### Task requirements
Produce again, without any change, the lines running from the one with "The height and" through the final line of the data below, and only those.

Items from a data source
□ □ □ □ □

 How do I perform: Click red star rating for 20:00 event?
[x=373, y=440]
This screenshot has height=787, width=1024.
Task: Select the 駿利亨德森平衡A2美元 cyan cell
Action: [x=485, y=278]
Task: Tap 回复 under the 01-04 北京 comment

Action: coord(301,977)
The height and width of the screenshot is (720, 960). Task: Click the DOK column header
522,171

□ □ □ □ □

### Response to this exercise
The height and width of the screenshot is (720, 960). Task: Click the DOK column header
522,171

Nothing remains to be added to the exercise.